Chemotherapy is now a standard part of treatment for children with medulloblastoma. Most children are treated in clinical trials — organized studies that are helping determine which treatments are most effective. Clinical trials also offer a formal way to test new therapies against existing therapies to learn which is better.
In children at average-risk of recurrence, current studies are exploring the use of chemotherapy as a way to reduce the total amount of craniospinal radiation. There are several treatment plans in use, but most focus on a combination of vincristine, cisplatin, lomustine, and/or cyclophosphamide.
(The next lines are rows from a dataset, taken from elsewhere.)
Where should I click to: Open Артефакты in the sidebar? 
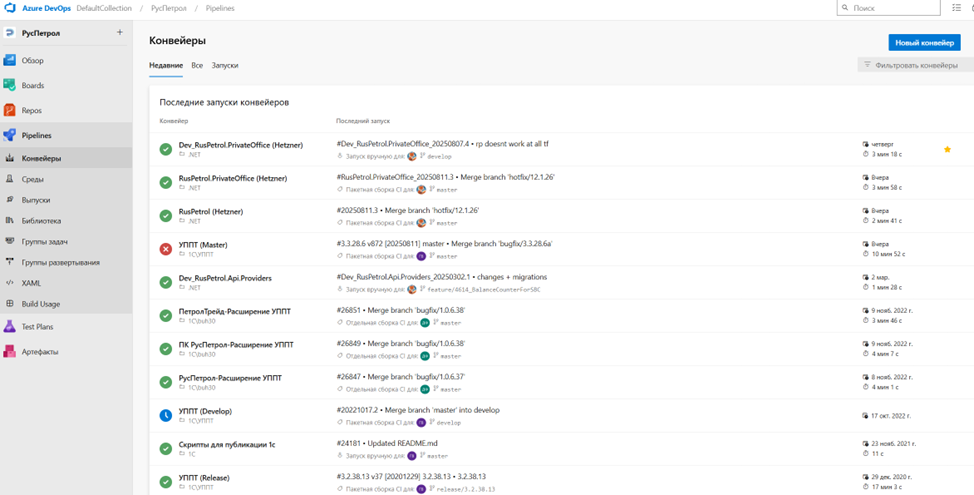click(x=39, y=351)
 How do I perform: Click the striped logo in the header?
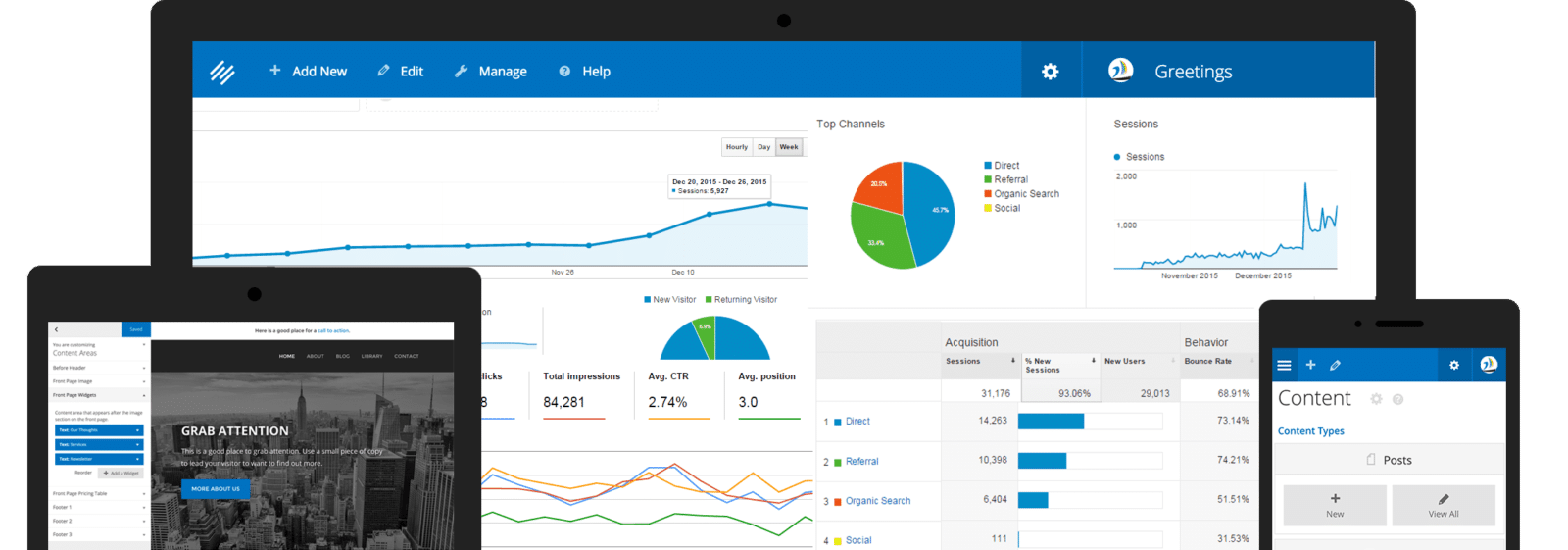pyautogui.click(x=222, y=72)
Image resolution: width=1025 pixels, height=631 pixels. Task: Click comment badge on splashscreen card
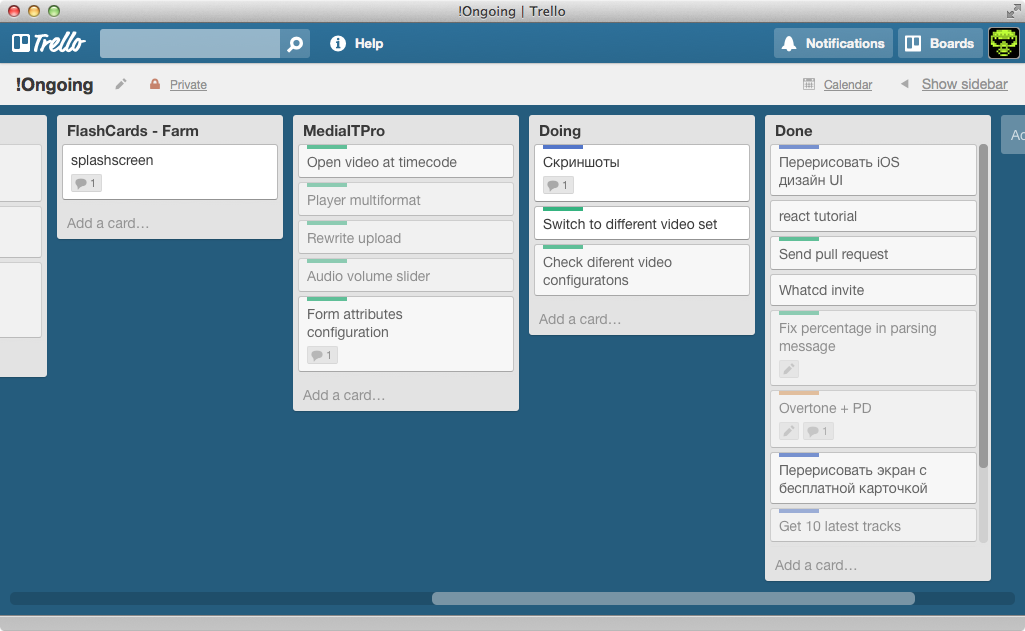coord(86,183)
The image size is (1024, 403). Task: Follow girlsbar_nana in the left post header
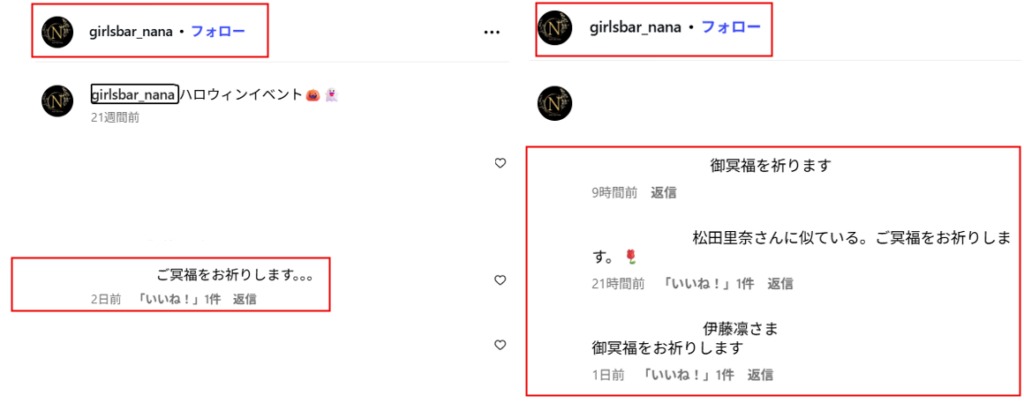point(218,31)
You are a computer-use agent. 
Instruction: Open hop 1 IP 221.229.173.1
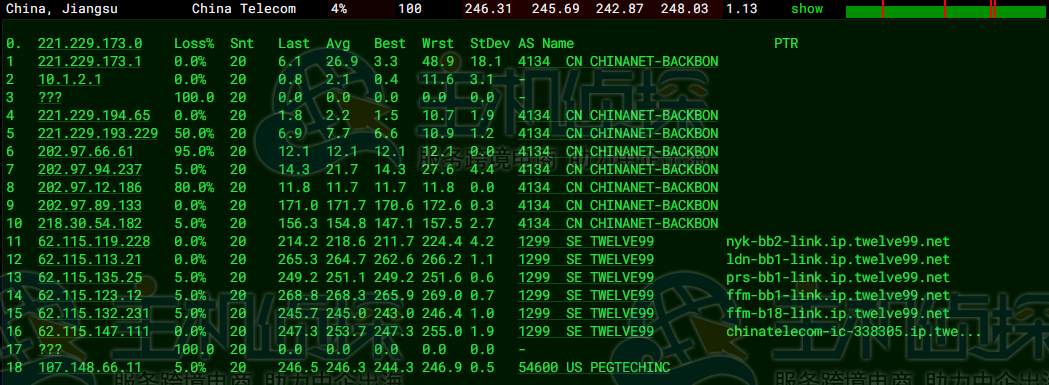[x=90, y=62]
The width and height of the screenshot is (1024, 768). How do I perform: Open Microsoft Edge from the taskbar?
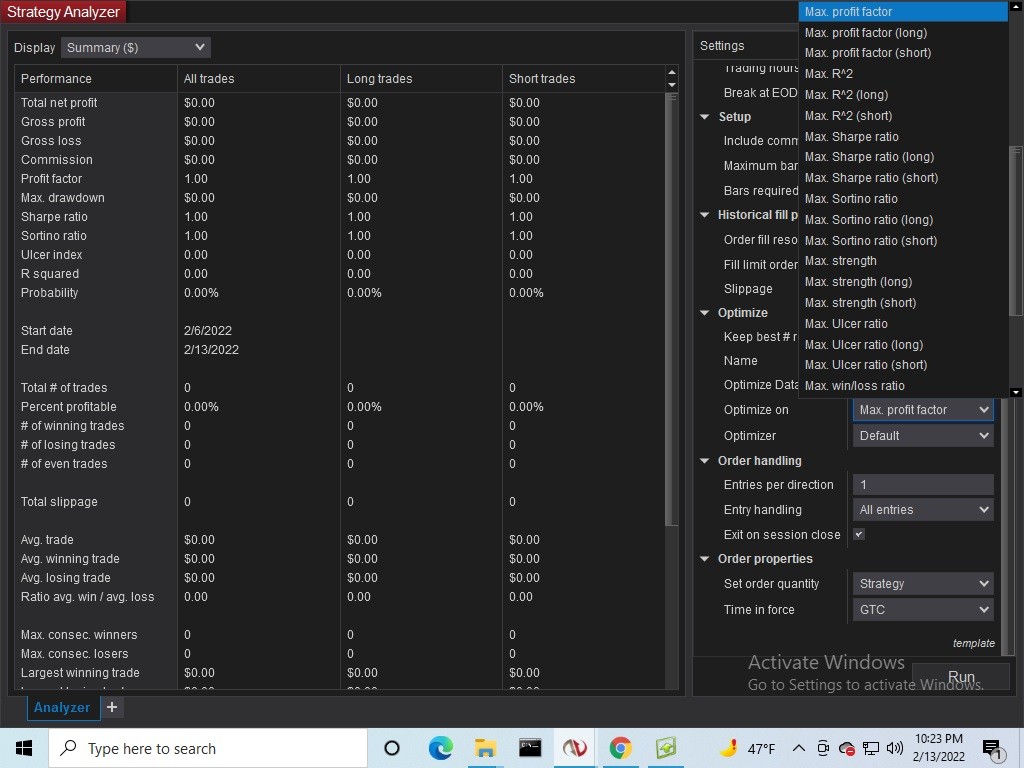pos(440,748)
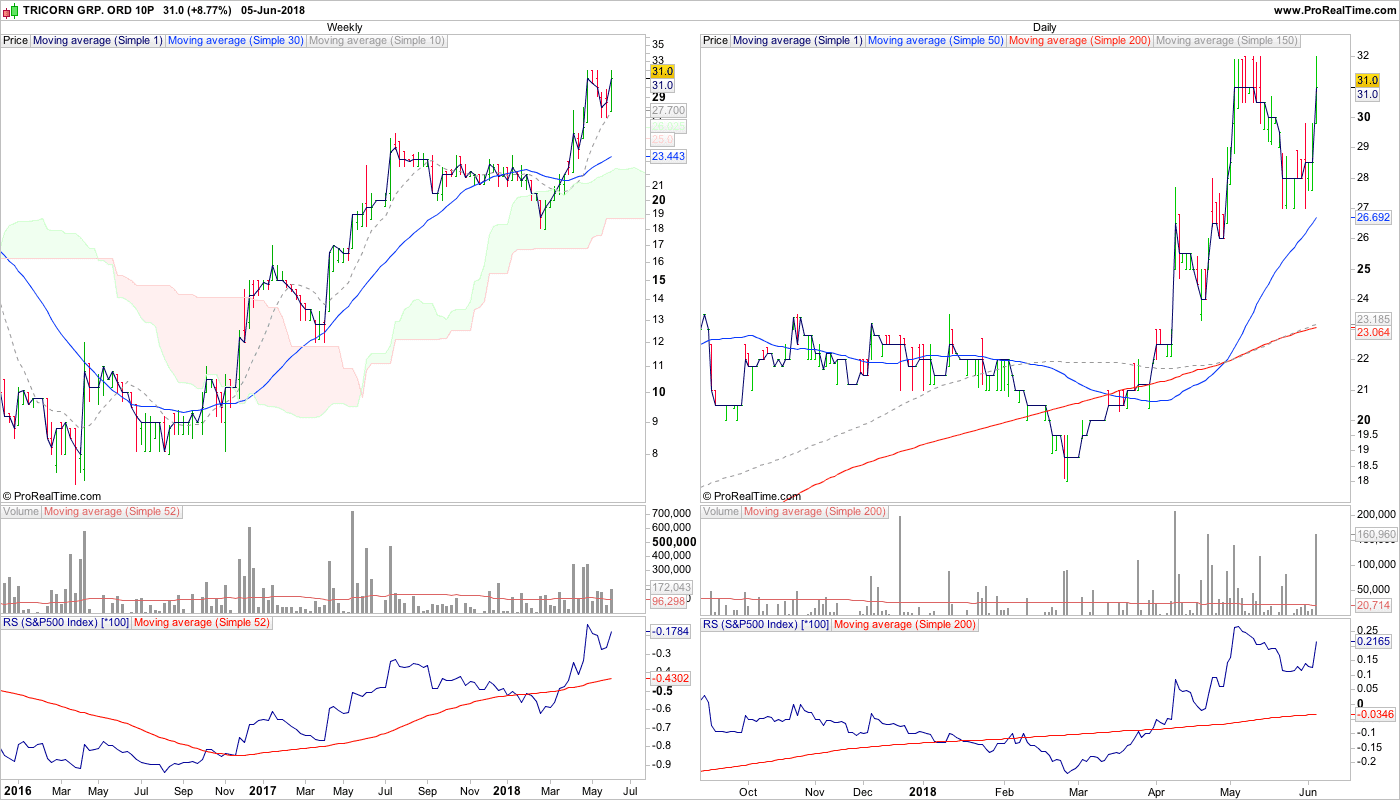1400x800 pixels.
Task: Click the yellow 31.0 price tag on Daily chart
Action: (x=1367, y=80)
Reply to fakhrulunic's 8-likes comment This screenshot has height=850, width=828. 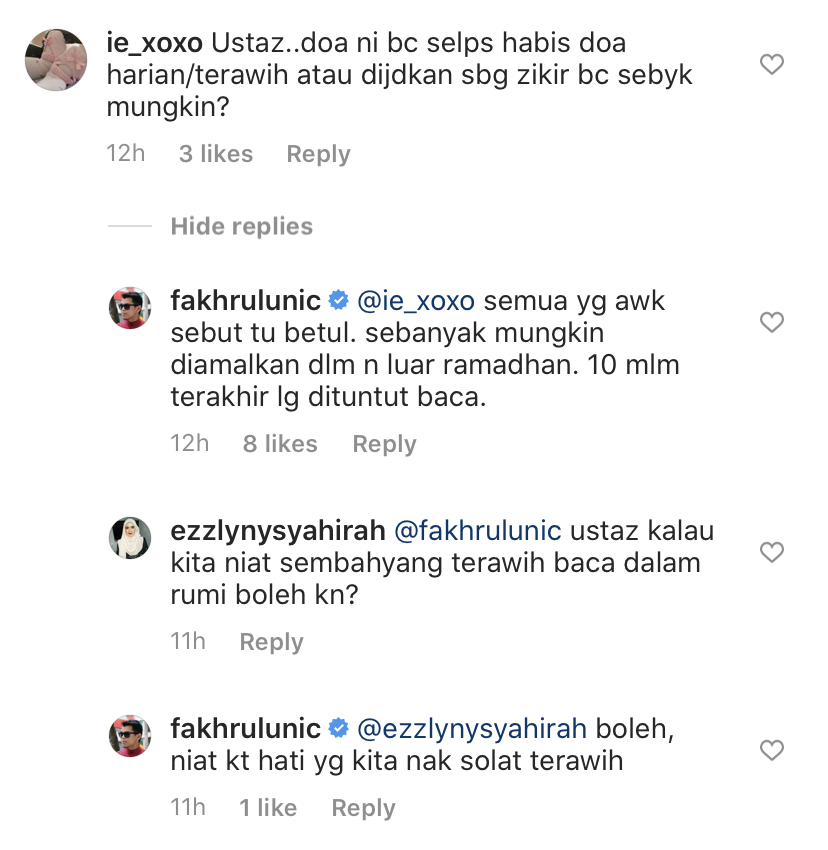384,444
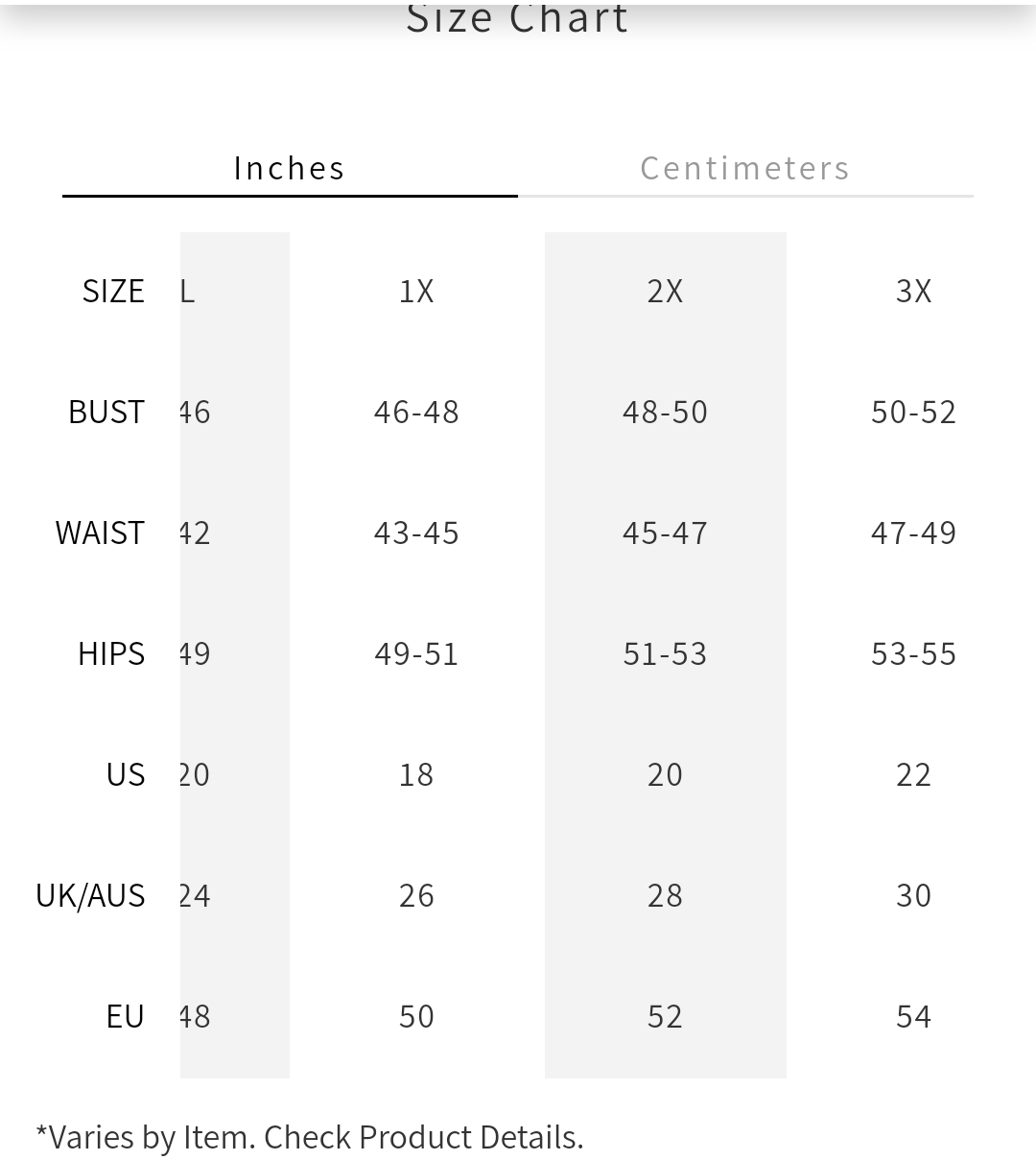Screen dimensions: 1036x1160
Task: Click the 3X hips value 53-55
Action: [x=913, y=653]
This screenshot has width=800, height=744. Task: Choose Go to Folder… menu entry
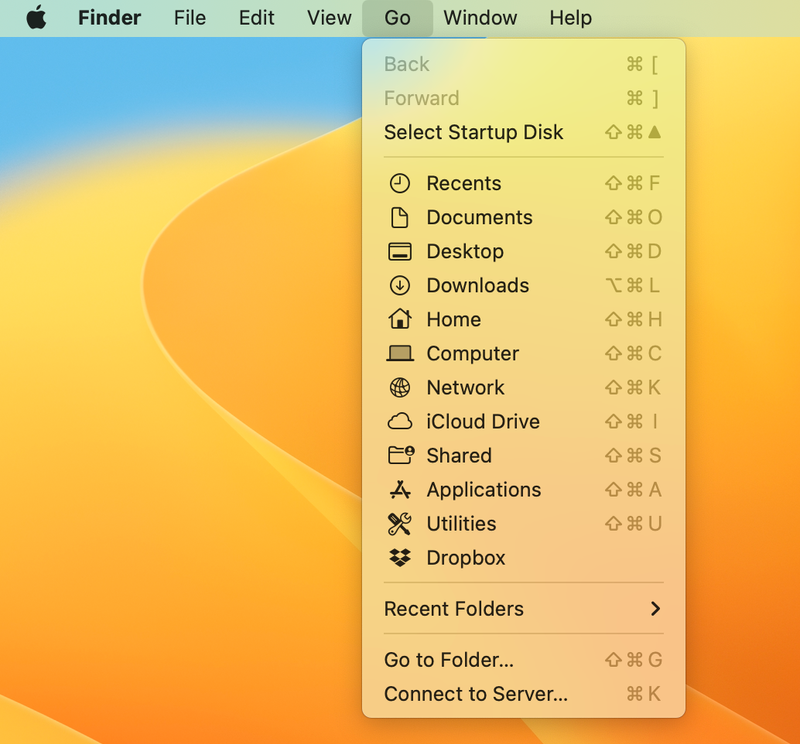(x=449, y=660)
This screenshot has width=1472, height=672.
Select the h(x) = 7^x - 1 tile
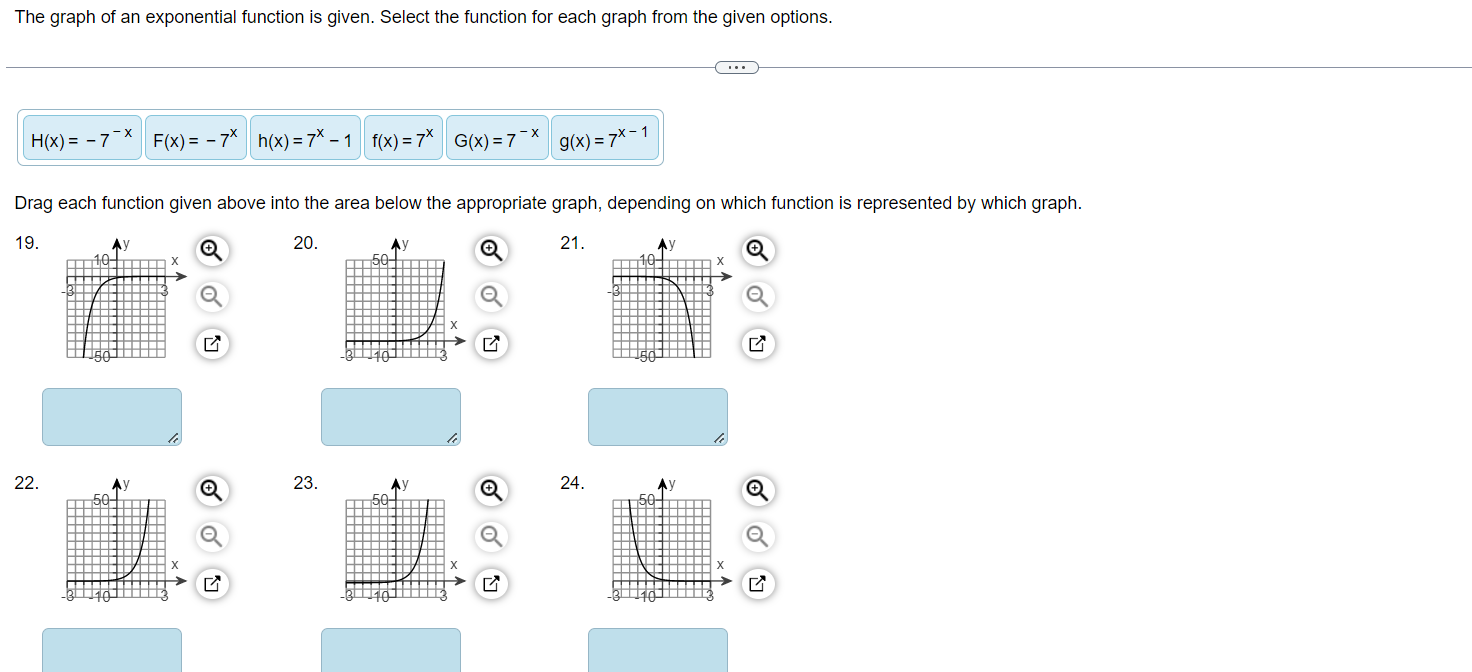pos(306,137)
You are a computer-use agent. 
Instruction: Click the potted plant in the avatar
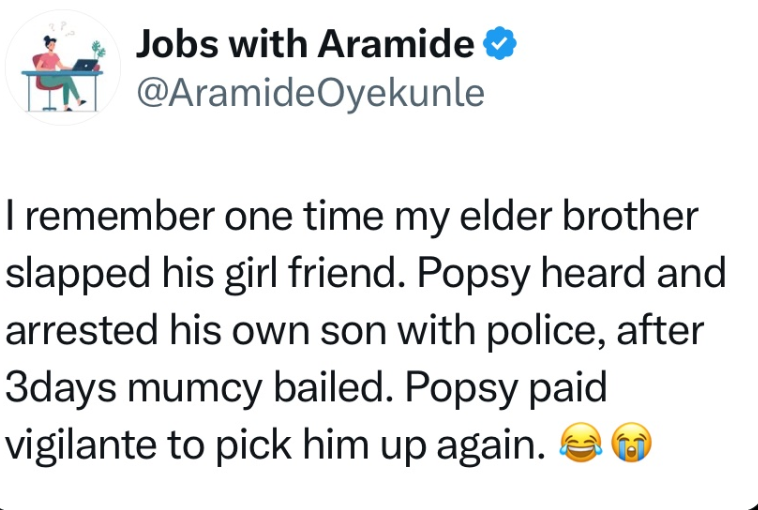point(97,49)
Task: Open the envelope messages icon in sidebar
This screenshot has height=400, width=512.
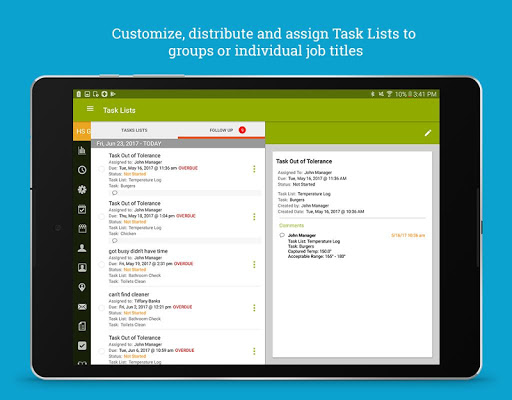Action: [82, 307]
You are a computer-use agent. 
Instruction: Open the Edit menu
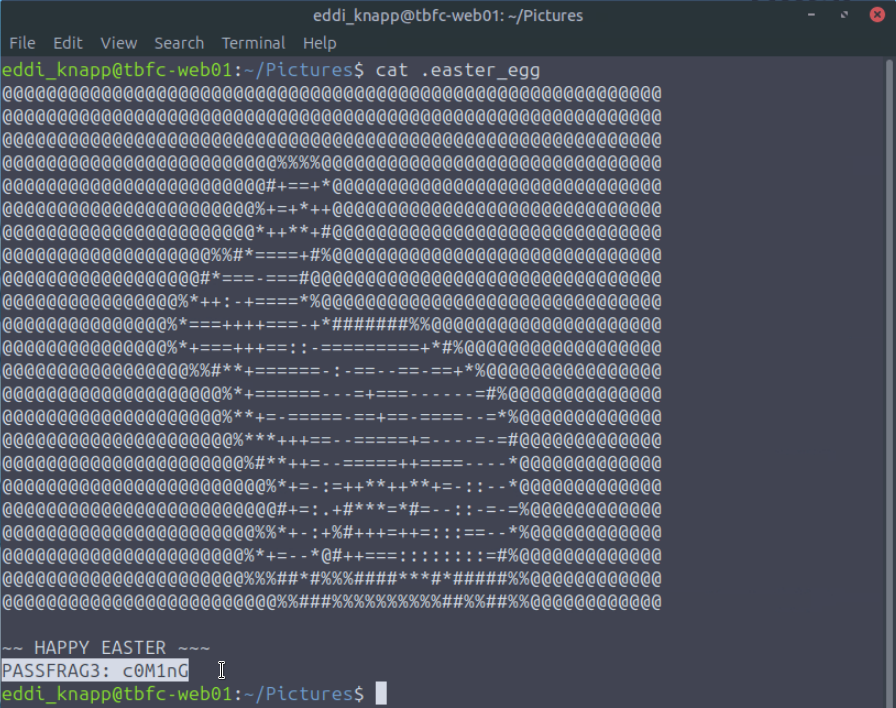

For children at high-risk, the drugs vincristine, cisplatin, and cyclophosphamide tend to be the main focus, but others are being tested in clinical trials. Researchers are also looking at the use of chemotherapy as a radiation sensitizer, and at “post-radiation” high-dose chemotherapy accompanied by a stem cell transplant.
For infants under the age of 3, chemotherapy is used to delay or even eliminate radiation therapy. Cyclophosphamide, vincristine, cisplatin, etoposide, carmustine, procarbazine, cytarabine, and/or hydroxyurea may be found in these treatment plans. New drugs are under consideration, but their effectiveness is generally determined in older children prior to use in infants. Some treatment plans use higher doses of chemotherapy, supported by peripheral stem cell rescue, for infants. There is also interest in instilling chemotherapy directly into the cerebrospinal fluid (either “intrathecally” — into the lumbar spine by spinal taps, or “intraventricularly”—
into the ventricular fluids of the brain via an Ommaya reservoir). This is being done in attempts to deliver high doses of therapy to the coating regions of the brain and reduce disease relapse in these areas. In addition, studies are underway evaluating the efficacy and safety of utilizing local radiation therapy (radiation therapy only to the primary tumor site) after chemotherapy in infants whose initial disease was limited to the posterior fossa.
In adults, the usefulness of chemotherapy is less clear. Although large scale studies have not been done, some smaller studies indicate adult tumors may likewise respond to some of the above combinations. But adults seem less able to withstand potential side effects, especially those of the lomustine and cisplatin used in some treatment plans. Studies are exploring the use of cyclophosphamide, ifosfamide, etoposide, or carboplatin in adults, and other studies are exploring pre-radiation chemotherapy plans as alternatives.
Research continues into defining the best use of chemotherapy in average-risk patients; the best tolerated drugs in adults: and new drugs targeted to specific genetic changes found in medulloblastomas. Your doctor will outline a treatment plan based on current studies, the patient’s age, the amount of remaining tumor, and the risk of further disease.